Ours has a bunch of milks and juice, like way too much considering there’s a little “grab and go” right downstairs if you really want something. Most stuff originated from there or the cafeteria, so I have, from time to time, helped myself to an OJ or chocolate milk and just brought one in a bit later. Once in a while, something sits there for months and months and you realize it’s likely homeless. I adopted a water bottle for myself and re-homed an unopened bottle of some kind of wine that had been sitting around for over a year.

When a bag from Cinnabon appeared, my heart leapt, but I figured it would be gone by the next afternoon. Really, unless I snooped, I couldn’t even be sure what was in the bag. Every morning it was there when I put my tea in the fridge, though. And every afternoon it was there, too, tucked behind a liter of Sprite.

After a solid week, I considered it abandoned calories. It’s bread, after all. How good could bread be after a week in the fridge? Was it even full of cinnabons at all, or was someone just camouflaging their lunch in a bag with convenient handles and a tantalizing logo? I decided to go for it, so I peeked in the bag and discovered a box built for four cinnabons and containing three of them – the big ones, too! Instead of going for broke, I liberated one. I figured I’d give the rightful owner another chance to reclaim the other two, hoping that if it happened, s/he wouldn’t remember if there had been two or three left.

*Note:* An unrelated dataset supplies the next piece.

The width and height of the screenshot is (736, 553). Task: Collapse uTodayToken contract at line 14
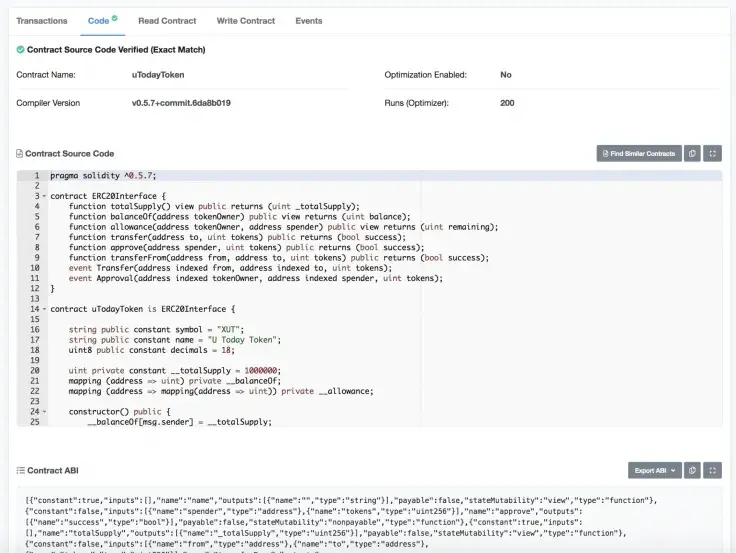tap(45, 309)
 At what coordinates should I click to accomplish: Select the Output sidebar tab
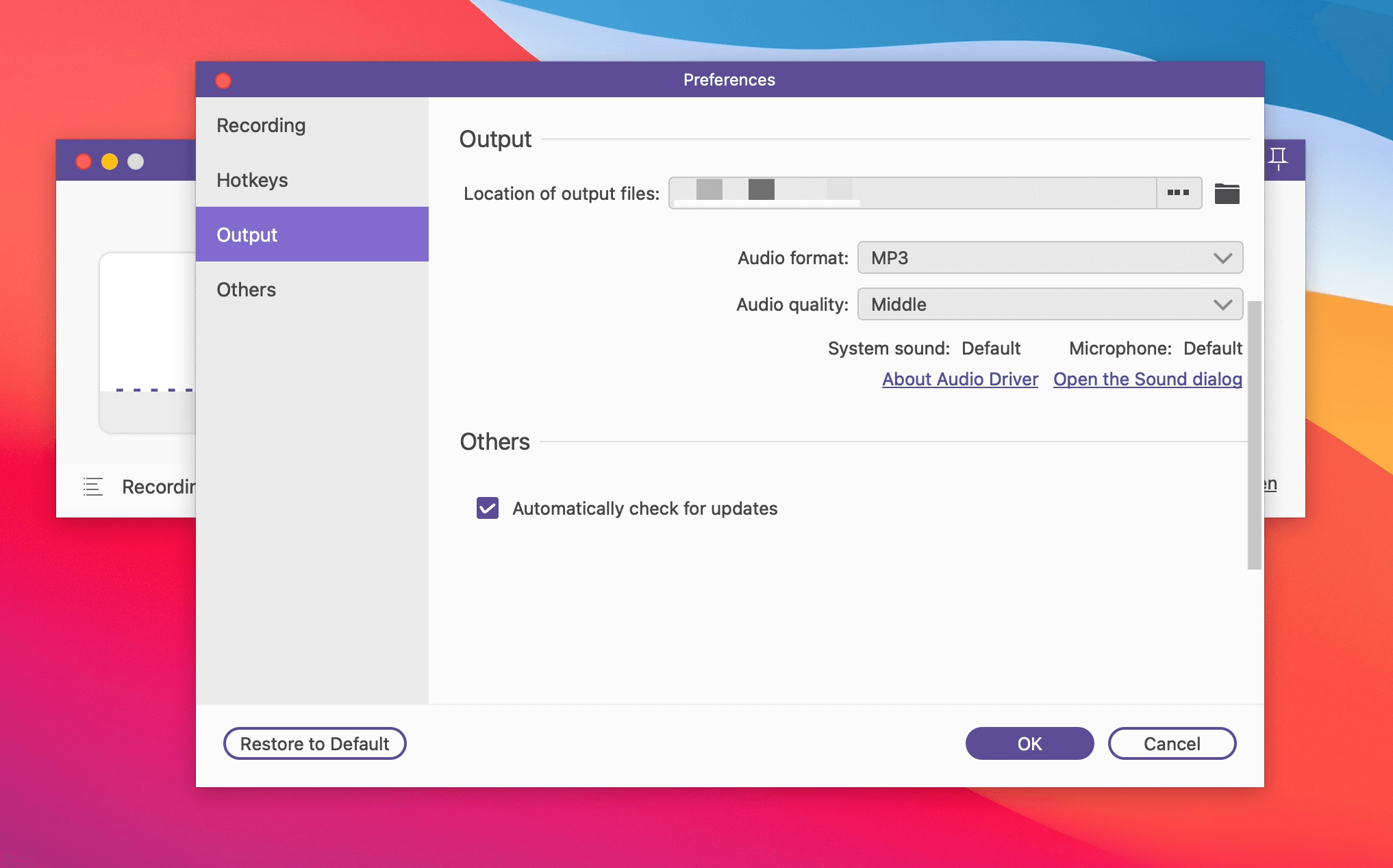point(247,235)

When I got home, I discovered how good a week-old flavored bread could be – utterly fantastic, at least after being heated up in a microwave. So good that, when the box was still there over the weekend, I took home a second one. I ate that one super slowly, to savor it, assuming that there’d be no way the third roll would go unclaimed or, in the event that it was, still be edible.

And lo, no one removed it from the fridge or even left a nasty note. The box was still there the following work week. At this point, I figured time was running out and went for it. Yesterday, I had half a cinnabon for lunch and half for dinner. Although I could definitely tell they had been in the fridge too long, I have no regrets. And, as of the morning, there have been no “who stole my cinnabon?!” notes on the fridge. I hope whoever abandoned them comes to terms with the fact if you put

The bottle of Sprite is still sitting there, no longer providing cover for the tasty treats. Gosh, they were good.

I cannot recall the last time I ate a Cinnabon in America. My assumption is there’s still one in the Governor’s Square Mall, but I have no idea. We had one in Minsk, but I don’t recall ever splurging on one. In my travels, though, I ran across one in Yerevan and I do remember enjoying a giant gooey treat there. Maybe that’s why I liked Yerevan so much.